Al Downing: The Ambassador of Jazz

AlDowning

BY JON WILSON, Columnist

Jazz master Alvin Joseph Downing, widely known for his music and for his connection to the famed Tuskegee Airmen, also achieved at least two historical firsts in St. Petersburg.

He became the first black member of the St. Petersburg Housing Authority in 1966, which at the time ran Jordan Park and Laurel Park. Downing also was the first black member of the St. Petersburg Symphony Orchestra.

But his musical achievements, which included infusing young people with an appreciation for music of all kinds, made Downing a legendary personality in St. Petersburg.

Known simply as Al – and eventually the “Ambassador of Jazz” – Downing returned to St. Petersburg in the 1960s after a 21-year stint in the military. He soon saw that the city offered few opportunities for jazz musicians to get together, and even fewer chances for young people to cultivate their musical talent.

He organized the Allegro Music Society and the Al Downing Tampa Bay Jazz Association, which proved to be outlets both for musicians and aficionados.

Having taught at Gibbs High School before the start of World War II, Downing is credited with organizing the school’s marching band and orchestra. After the war, he renewed teaching. He began at Gibbs Junior College, and later transferred to St. Petersburg Junior College’s Clearwater Campus, teaching music theory, keyboard, brass, woodwinds and percussion.

When he retired from formal teaching, Downing continued working with youngsters, becoming a special favorite at Perkins Elementary. The school named its theater after him, and a mural by Herbert Davis honors him. The mural portrays Downing surrounded by a children’s choir and orchestra, and its message to the youngsters is “Reach for the moon.”

Born in Jacksonville, Downing’s father was a railroad porter and street musician; his mother was a seamstress. He formed his first band, Ten Clouds of Joy, while still in high school.

He attended Alabama State College, transferring to Florida A&M. There he met his future wife, Bernice “Bunny” Gause. Early in World War II, he enrolled as a cadet at Tuskegee, but left the flight program because of asthma.
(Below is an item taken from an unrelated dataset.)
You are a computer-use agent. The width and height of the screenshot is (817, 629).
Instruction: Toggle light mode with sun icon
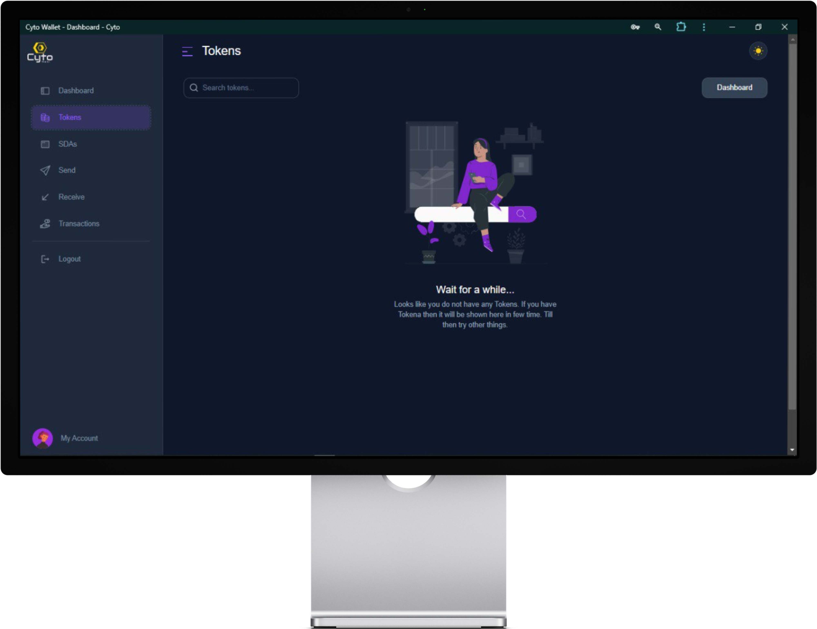point(758,51)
Given a clerk’s job, Downing soon grew restless, applied for officer candidate school and won a lieutenant’s commission.

Returning to Tuskegee, he became adjutant, then commander of the 613th Army Air Force Band. It entertained troops on bases throughout the United States and Japan, and Downing earned the rank of major before he retired.

Such was Al Downing’s talent; he might have left St. Petersburg for a larger city. But he preferred to stay home, working with children and advancing the appreciation of jazz.

“Most people who get educated always go to New York or someplace, trying to hit the big time,” Downing told a newspaper. “I wanted to pass my knowledge to some youngsters, rather than making a name for myself. It feels good to be able to help other people.”

His devotion was recognized in 1996 when he was inducted into St. Petersburg’s Downtown Hall of Fame.

The Ambassador of Jazz passed away in the year 2000. He was 83.